Put the lines of the records between the one holding "Screen dimensions: 1116x800" and the one holding "coord(284,72)", inclusive, into a JSON list of strings, one string per line, leaving out blank lines.

INFORMATION PROVIDED =
= = = =

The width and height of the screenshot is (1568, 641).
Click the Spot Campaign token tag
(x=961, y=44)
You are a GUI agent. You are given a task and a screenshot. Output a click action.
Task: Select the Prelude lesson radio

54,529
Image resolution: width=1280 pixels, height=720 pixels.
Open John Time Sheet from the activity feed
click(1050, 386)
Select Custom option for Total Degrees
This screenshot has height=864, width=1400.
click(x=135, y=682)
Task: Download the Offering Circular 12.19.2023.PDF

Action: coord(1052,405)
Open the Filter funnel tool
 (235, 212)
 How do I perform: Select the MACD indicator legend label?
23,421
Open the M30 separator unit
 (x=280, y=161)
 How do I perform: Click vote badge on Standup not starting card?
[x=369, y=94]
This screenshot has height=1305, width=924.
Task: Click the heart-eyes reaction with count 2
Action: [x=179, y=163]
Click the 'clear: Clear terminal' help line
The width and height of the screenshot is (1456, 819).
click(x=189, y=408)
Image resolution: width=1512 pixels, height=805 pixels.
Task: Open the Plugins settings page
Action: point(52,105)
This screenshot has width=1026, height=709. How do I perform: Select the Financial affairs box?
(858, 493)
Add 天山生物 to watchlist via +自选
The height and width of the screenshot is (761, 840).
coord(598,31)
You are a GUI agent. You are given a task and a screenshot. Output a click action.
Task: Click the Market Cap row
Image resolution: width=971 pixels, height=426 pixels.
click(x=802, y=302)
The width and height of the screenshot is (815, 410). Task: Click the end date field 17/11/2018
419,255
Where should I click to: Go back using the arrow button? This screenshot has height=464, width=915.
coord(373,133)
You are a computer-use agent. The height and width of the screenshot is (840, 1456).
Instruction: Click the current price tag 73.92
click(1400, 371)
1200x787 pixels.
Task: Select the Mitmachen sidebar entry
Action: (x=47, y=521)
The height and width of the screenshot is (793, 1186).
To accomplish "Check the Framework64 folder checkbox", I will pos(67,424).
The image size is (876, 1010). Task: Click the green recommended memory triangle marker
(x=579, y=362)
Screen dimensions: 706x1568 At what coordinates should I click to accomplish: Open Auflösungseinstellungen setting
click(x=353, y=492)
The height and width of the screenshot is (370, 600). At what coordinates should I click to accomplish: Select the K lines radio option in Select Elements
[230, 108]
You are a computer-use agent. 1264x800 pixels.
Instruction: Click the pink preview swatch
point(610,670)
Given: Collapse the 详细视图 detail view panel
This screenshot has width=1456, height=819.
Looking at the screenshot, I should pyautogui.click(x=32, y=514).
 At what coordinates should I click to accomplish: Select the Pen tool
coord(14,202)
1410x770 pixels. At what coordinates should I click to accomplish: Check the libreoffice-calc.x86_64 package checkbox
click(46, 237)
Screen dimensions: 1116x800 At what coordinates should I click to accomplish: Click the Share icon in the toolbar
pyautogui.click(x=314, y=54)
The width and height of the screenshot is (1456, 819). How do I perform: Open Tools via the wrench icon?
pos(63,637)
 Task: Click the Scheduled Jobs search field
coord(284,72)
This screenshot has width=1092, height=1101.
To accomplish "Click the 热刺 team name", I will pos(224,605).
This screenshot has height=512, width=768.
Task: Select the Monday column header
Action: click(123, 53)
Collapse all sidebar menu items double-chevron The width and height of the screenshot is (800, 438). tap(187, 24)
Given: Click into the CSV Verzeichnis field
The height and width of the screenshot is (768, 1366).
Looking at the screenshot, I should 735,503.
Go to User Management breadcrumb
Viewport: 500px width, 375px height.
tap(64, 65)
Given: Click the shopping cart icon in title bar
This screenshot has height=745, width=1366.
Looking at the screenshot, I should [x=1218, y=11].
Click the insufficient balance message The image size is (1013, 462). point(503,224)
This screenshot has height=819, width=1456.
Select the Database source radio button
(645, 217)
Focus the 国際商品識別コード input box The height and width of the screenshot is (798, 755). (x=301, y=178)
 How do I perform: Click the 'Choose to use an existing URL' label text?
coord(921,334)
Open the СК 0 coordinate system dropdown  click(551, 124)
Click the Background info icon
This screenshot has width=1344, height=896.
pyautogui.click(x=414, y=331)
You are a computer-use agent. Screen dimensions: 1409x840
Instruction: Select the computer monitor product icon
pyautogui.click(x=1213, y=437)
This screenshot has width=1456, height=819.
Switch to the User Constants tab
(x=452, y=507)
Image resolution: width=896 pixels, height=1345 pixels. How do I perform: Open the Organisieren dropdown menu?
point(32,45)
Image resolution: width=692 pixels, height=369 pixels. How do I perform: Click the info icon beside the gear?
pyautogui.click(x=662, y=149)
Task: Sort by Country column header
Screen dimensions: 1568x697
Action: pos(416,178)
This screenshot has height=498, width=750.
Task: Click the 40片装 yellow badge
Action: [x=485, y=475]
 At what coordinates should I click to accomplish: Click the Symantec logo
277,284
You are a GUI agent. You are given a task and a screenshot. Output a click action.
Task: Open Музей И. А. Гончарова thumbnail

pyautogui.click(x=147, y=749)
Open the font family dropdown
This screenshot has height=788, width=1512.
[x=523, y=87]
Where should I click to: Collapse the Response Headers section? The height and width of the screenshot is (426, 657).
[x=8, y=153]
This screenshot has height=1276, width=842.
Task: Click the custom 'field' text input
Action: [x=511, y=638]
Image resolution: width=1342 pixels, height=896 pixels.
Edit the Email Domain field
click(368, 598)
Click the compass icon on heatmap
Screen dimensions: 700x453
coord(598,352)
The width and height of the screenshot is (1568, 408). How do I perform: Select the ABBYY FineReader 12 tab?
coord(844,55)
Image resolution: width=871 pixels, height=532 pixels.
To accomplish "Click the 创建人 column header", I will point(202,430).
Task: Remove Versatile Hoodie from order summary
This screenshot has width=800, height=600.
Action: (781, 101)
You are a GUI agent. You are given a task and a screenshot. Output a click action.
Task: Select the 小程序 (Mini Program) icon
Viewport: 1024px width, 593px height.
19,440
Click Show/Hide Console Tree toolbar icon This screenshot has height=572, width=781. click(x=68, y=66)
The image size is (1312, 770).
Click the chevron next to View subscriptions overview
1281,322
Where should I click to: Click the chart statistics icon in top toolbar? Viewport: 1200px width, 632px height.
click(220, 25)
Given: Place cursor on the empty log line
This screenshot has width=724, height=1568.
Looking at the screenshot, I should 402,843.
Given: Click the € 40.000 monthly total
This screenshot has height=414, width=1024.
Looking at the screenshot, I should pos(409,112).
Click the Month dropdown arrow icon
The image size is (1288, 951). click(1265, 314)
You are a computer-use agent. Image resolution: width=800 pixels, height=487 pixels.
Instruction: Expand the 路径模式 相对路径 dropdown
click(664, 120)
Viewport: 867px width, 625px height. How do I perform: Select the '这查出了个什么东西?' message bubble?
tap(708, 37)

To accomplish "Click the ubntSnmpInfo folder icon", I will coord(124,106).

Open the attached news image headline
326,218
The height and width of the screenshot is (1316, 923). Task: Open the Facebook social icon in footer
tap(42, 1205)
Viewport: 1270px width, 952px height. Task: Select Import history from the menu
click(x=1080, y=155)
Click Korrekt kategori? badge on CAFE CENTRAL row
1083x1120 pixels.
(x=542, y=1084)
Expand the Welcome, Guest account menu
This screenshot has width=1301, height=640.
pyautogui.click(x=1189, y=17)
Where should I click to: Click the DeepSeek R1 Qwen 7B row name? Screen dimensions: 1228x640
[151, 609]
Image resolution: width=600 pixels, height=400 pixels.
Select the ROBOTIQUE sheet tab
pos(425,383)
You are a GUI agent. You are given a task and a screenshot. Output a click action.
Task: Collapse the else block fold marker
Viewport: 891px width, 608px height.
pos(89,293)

= = = =

SOLUTION BELOW =
[
  "Screen dimensions: 1116x800 At what coordinates should I click to accomplish: Click the Share icon in the toolbar",
  "pyautogui.click(x=314, y=54)",
  "The width and height of the screenshot is (1456, 819). How do I perform: Open Tools via the wrench icon?",
  "pos(63,637)",
  " Task: Click the Scheduled Jobs search field",
  "coord(284,72)"
]